Your instructions. Rewrite the material from its start up to and including the line with "pyautogui.click(x=284, y=524)", replacing "screenshot" with "screen capture" and leaving everything else unchanged.

╭─ Data records

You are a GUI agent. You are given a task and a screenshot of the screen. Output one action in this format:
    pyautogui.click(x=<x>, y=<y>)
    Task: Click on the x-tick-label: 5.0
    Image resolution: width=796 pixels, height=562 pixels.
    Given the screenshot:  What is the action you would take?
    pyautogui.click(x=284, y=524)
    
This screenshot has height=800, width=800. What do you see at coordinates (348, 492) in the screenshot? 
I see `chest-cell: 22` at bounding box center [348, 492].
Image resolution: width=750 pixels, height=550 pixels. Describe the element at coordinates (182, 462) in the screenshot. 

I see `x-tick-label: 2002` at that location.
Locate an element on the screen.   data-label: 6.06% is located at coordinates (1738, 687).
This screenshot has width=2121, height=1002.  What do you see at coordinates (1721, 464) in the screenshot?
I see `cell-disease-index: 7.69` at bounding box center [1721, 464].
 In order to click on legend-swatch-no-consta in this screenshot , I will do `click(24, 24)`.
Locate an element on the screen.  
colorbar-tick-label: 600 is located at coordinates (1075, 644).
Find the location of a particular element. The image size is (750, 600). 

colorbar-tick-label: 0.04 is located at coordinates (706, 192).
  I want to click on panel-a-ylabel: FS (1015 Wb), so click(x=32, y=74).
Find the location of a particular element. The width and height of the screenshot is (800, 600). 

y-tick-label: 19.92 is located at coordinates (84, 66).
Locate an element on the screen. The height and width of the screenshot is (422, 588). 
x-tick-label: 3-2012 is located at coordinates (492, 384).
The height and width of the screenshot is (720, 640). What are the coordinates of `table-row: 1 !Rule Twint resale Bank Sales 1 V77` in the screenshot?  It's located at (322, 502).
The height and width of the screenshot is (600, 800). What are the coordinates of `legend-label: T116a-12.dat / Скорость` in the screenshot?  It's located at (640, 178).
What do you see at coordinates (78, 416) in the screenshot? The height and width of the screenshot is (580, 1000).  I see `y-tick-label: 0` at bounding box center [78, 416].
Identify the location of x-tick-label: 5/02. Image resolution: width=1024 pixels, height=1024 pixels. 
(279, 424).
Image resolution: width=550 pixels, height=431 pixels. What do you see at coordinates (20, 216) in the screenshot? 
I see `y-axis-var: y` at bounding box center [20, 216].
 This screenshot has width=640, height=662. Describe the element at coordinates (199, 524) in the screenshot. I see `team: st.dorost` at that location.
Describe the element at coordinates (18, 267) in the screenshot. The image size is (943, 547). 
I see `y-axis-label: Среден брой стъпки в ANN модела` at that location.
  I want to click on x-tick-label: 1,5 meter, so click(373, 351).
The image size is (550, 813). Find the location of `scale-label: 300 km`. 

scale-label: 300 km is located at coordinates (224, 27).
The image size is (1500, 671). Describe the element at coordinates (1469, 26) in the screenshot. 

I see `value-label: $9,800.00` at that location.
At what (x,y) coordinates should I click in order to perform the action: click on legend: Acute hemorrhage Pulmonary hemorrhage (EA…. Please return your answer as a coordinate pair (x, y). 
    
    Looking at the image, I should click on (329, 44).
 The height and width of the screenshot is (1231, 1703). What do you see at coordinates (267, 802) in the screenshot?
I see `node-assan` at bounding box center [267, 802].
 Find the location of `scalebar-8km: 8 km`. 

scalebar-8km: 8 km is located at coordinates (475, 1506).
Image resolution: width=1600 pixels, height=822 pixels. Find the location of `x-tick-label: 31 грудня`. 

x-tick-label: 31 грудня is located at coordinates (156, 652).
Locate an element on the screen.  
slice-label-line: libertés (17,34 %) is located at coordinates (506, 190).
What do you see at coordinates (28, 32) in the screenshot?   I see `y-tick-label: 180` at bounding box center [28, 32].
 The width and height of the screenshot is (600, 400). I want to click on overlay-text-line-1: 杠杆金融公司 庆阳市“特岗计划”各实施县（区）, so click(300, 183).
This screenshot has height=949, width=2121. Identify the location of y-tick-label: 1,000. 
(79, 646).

╰─

Expected output.
You are a GUI agent. You are given a task and a screen capture of the screen. Output one action in this format:
    pyautogui.click(x=<x>, y=<y>)
    Task: Click on the x-tick-label: 5.0
    Image resolution: width=796 pixels, height=562 pixels.
    Given the screen capture:  What is the action you would take?
    pyautogui.click(x=284, y=524)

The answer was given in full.